Ramòn Giger: Karma Shadub

Karma Shadub Poster

My first encounter with the music of Paul Giger was on his ECM debut, Chartres. Guided only by the album’s cover, which at first seemed an ancient petroglyph before I knew it to be the map of the eponymous cathedral’s labyrinth, my teenage brain swam with visions of some worldly phantom trekking with his violin across oceans and continents, drawing out music from the living rock. It was only when ECM released a follow-up solo album, Schattenwelt, that I knew Giger to be flesh and blood, as the booklet revealed a photo of him at last. And yet, cloaked in the shadows of his music, it was easy to nourish my young impressions of what and who he was.
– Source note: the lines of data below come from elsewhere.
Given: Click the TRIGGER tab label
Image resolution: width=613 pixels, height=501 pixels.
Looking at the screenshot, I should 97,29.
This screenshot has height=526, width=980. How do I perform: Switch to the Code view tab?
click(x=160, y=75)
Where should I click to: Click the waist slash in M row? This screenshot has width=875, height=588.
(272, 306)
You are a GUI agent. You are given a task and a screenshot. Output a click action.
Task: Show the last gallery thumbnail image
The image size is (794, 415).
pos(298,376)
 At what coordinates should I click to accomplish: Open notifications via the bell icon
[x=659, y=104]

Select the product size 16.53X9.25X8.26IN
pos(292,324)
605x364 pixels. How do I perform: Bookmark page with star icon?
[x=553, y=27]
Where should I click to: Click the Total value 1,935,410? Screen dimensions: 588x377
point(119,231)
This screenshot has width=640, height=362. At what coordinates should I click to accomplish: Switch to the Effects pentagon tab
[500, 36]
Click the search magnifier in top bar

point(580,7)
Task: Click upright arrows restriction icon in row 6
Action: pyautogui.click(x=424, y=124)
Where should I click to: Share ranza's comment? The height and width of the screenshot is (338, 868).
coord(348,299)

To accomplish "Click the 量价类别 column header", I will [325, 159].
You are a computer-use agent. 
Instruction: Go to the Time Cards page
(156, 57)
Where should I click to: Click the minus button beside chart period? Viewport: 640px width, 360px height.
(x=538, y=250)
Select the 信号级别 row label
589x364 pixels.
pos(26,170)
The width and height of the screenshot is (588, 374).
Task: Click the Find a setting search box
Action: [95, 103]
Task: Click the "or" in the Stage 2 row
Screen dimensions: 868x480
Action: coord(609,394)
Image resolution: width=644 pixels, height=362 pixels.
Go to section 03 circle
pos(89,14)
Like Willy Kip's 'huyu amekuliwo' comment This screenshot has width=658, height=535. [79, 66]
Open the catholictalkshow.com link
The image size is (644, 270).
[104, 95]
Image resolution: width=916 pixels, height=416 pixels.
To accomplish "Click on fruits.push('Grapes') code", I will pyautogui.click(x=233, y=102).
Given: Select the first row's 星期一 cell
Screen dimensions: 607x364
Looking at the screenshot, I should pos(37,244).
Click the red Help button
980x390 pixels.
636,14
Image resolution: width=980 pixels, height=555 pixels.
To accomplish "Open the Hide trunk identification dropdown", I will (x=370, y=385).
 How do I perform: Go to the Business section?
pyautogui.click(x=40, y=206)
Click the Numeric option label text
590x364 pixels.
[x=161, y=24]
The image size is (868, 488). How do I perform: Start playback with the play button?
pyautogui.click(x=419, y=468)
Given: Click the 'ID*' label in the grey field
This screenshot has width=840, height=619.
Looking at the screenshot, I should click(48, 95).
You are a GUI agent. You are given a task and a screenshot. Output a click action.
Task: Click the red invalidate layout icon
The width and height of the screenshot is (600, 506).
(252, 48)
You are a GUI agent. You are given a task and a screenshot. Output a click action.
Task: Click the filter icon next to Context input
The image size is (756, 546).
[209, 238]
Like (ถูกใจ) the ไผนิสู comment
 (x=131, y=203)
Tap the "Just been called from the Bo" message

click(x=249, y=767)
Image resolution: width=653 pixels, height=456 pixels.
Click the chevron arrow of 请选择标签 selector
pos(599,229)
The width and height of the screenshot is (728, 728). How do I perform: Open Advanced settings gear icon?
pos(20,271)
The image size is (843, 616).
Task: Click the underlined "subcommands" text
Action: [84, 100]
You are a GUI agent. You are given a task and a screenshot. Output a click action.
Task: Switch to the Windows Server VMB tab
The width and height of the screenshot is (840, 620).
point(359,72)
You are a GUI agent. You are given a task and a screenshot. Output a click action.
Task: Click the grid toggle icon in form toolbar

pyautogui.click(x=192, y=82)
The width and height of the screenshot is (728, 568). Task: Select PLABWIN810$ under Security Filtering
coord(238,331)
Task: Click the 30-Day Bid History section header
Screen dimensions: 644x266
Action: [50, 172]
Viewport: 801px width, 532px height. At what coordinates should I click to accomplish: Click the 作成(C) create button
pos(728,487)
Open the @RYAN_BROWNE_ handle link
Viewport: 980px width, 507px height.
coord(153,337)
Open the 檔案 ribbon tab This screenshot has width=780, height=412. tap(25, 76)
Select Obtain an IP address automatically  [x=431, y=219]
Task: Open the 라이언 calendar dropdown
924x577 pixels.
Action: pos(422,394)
How rare it is, then, that we get to see the hearts behind the skins of those we think we know through their art. Paul’s son Ramòn enables just such a glimpse in his 2013 documentary, Karma Shadub.

On surface, the film walks us through a mounting of its title piece (which first appeared on Alpstein) at Switzerland’s Abbey of Saint Gall. But this veneer bends the light to reveal a motive of emotional healing and conversation, becoming as it does a catalyst for sometimes-painful excavations of childhood, abandonment, and creation. This is not a film about music, but about where music comes from and how its progenitors live and act on either side of their art.

Karma Shadub was written for Ramòn around the time he was born as a celebration of life. In the context of that same child’s documentary statement all these years later, it serves as a looking glass into an uncertain past. The performance itself involves dancers, who under the choreographic direction of Marco Santi realize the corporeality of Paul’s music. The dancers also sing, mirroring the dialogic searching of the son, whose wondering and wandering of what might have been bleeds into the yet to be. Ramòn himself experiences a range of emotions when hearing the piece now: a binary star of pain and passion.

“When he asked me to make a film about this performance and the piece he had written for me,” says the filmmaker early on, “that was the moment I realized that I no longer know who he is.”

Ramòn, who calls Paul by his first name, seeks a relationship with this distant man—one who, much like the artist I’d imagined, takes pride in solitude. Ever his father’s son, Ramòn has taken on an artistic worldview. Yet where his father paints in sound, as director Ramòn does so in light. Before this he made made two documentaries as cameraman, the first being the portrait of a young autistic man and his relationship with the social worker who has become something of a father figure. A sign of things to come.

As both creator and a subject of the present film, Ramòn must confront a unique sort of exhaustion. Accustomed to teasing out the inner lives of his subjects, he was less prepared than he realized to do the same for himself. “I felt somewhat cruel, always demanding and taking from other lives, using them as the foundation of my work,” he humbly admits to me in an interview. “It’s different from music, where you have to dig inside yourself to create something.”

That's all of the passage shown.